OSHA regulations are silent on two fronts: 1) the actual timelines beyond “contemporaneous” and 2) whether these medical exams and prior medical records can be used through subpoena to question the need for continuing medical treatment and lost time under state workers’ comp.
But I see no reason why the results of such an exam could not be used even after a claim is determined to be “recordable” under OSHA regulation, because the prompt medical exam and second medical opinions and reports are “discoverable” under proper procedure in state work comp systems, according to OSHA.
The employer can simply say, “We paid for a prompt medical exam under OSHA regulations, and this is what we found out.” The employer would then have the right to share this information with its insurance company or TPA because the injured worker must agree to the exam and release of prior medical records.
This approach would be a great tool for employers in states such as Illinois whose workers’ comp laws allow the employee to select the medical provider.
The recent federal court case in Illinois decided against Fed Ex may well have had a different outcome if the company had used federal OSHA regulations to support its policy of requiring employees to promptly report medical care.
Illinois state workers’ comp law, among many others, clearly gives the employee the right to select the treating medical provider. Most people in the industry would say, “case closed!” But OSHA regulations (federal law) clearly also give employers the right to schedule a prompt medical exam and to choose between two conflicting medical opinions to determine the “most authoritative.” OSHA also refers to Department of Transportation exams as an example of intermediary exams available to employers. Those exam records and results are not part of the comp record, but, with proper procedure and use of subpoena, records may become discoverable in work comp cases.

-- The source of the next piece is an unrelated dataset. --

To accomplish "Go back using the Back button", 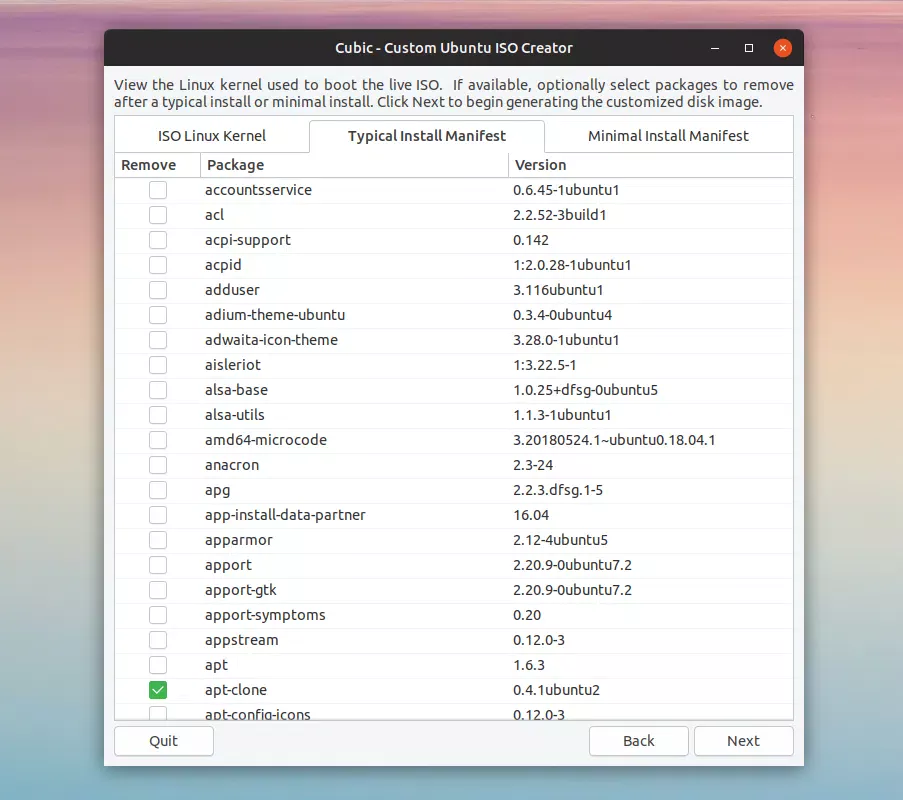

Employers have always felt powerless in states that allow the injured worker to select the treating medical provider, such as Illinois and New York. By using OSHA regulations, employers may very well have a powerful management tool in their arsenal that they didn’t even know about to address potential fraud, abuse and inappropriate medical care and lost-work time.
Hence, I believe a little-known, rarely utilized outside of state workers’ comp is available to employers under OSHA and could be very powerful.